Show every line of the entries below that contains the word "screenshot", copying each of those lines in full.

* **Exercise materials**
____
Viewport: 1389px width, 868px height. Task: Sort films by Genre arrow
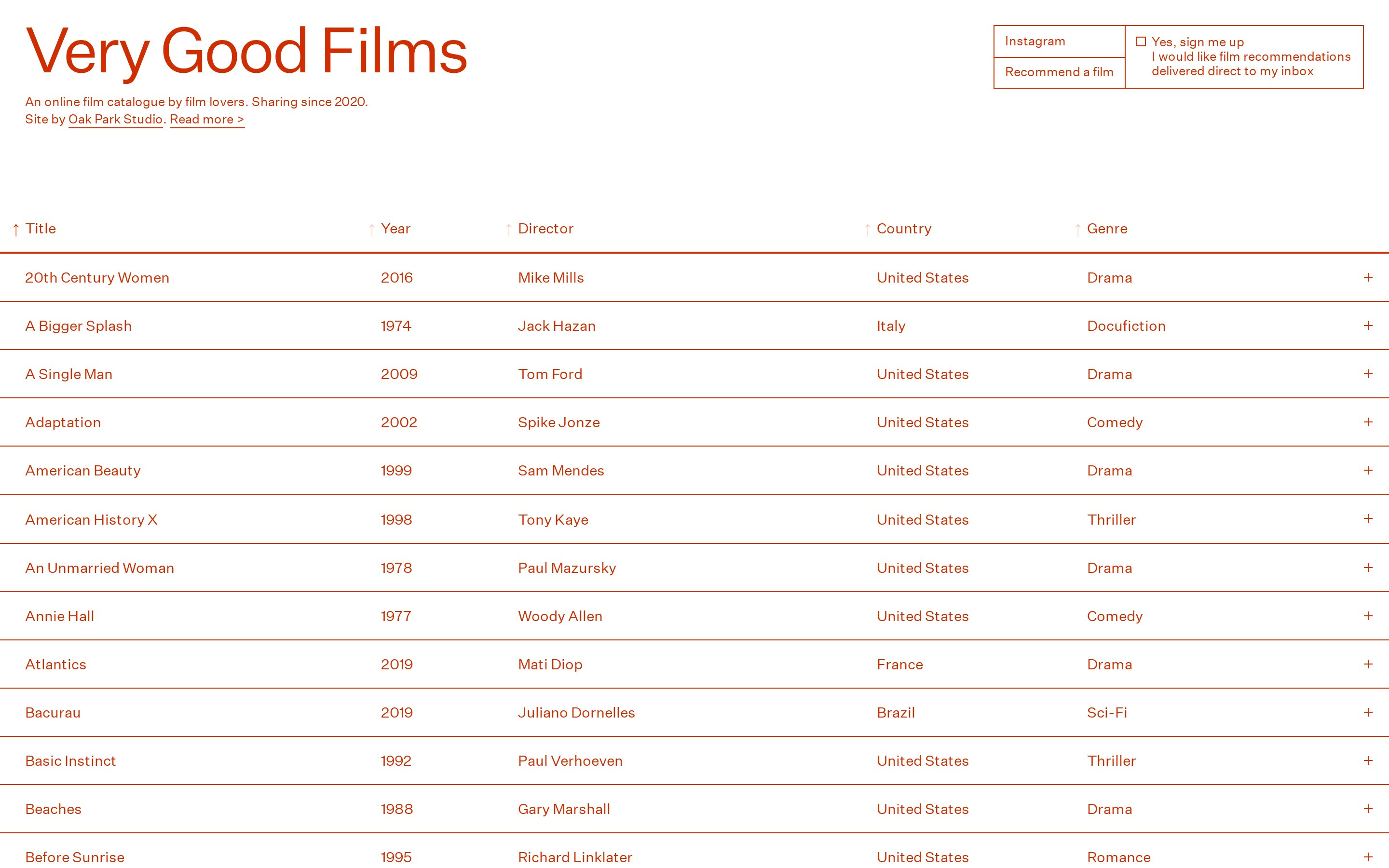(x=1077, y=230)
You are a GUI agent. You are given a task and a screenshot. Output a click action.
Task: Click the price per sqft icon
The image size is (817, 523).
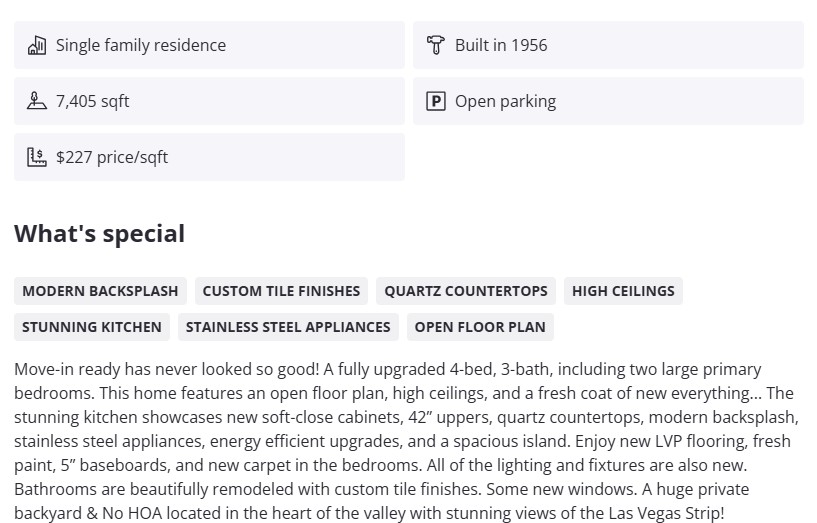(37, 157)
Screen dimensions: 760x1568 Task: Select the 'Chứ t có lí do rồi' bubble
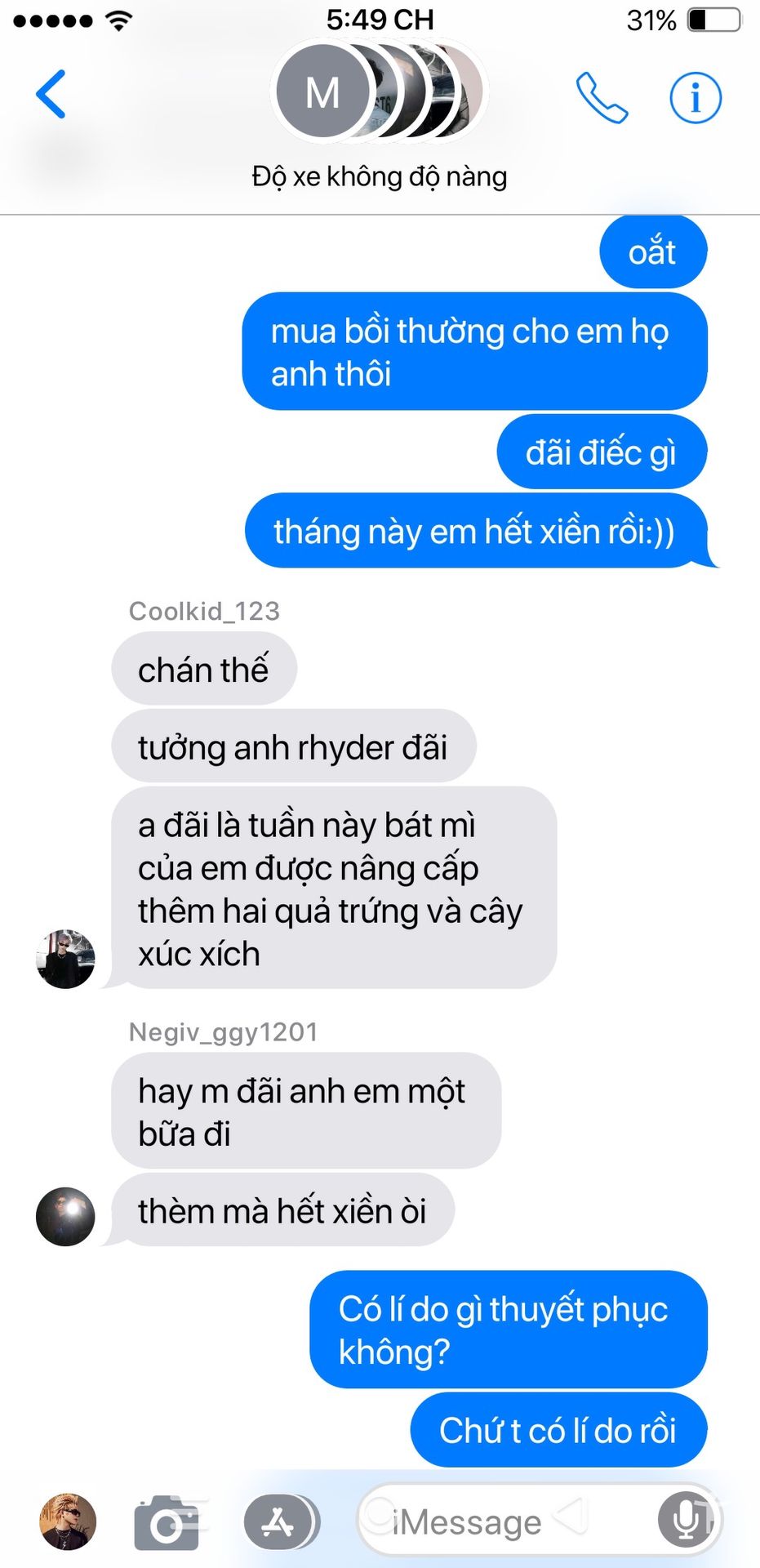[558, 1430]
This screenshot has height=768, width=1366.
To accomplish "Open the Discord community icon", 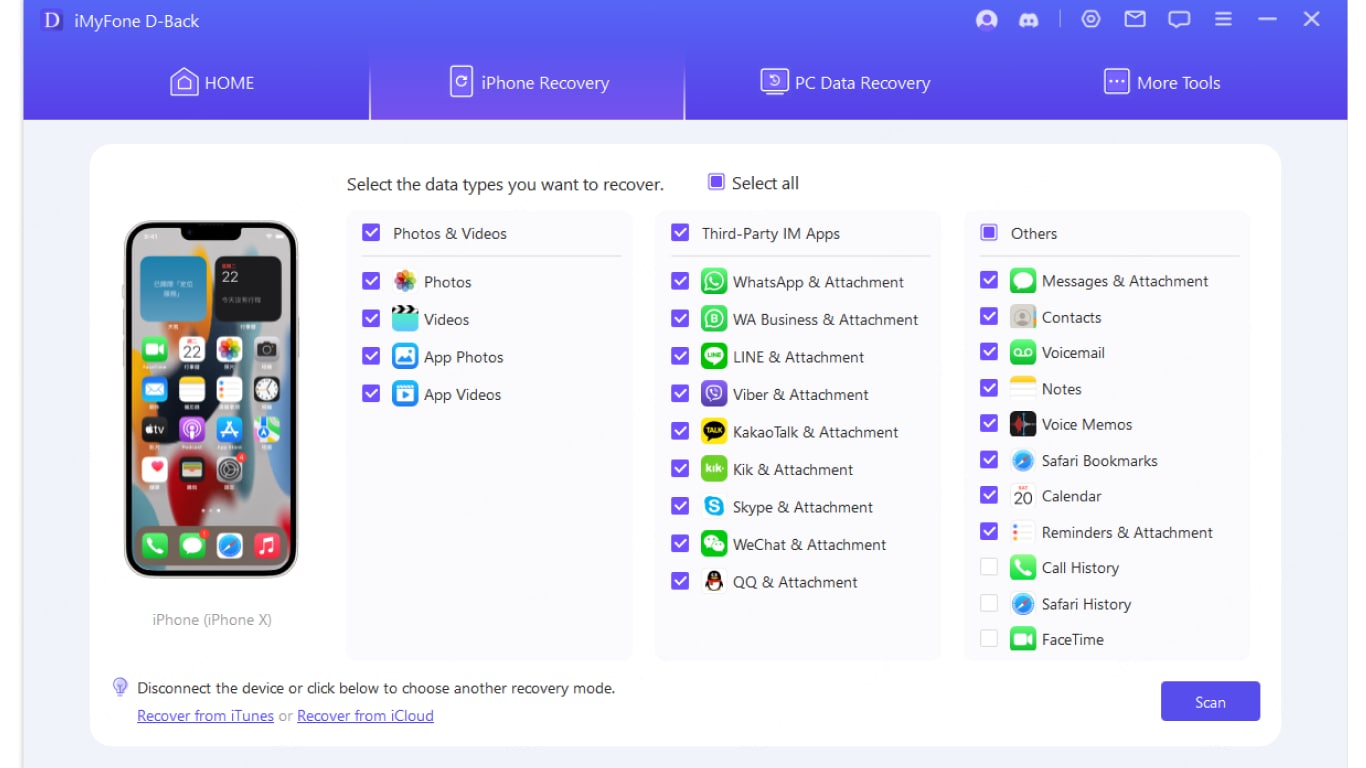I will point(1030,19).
____
* **Complete answer**
You are a GUI agent. You are given a task and a screenshot. Output a click action.
This screenshot has height=768, width=1366.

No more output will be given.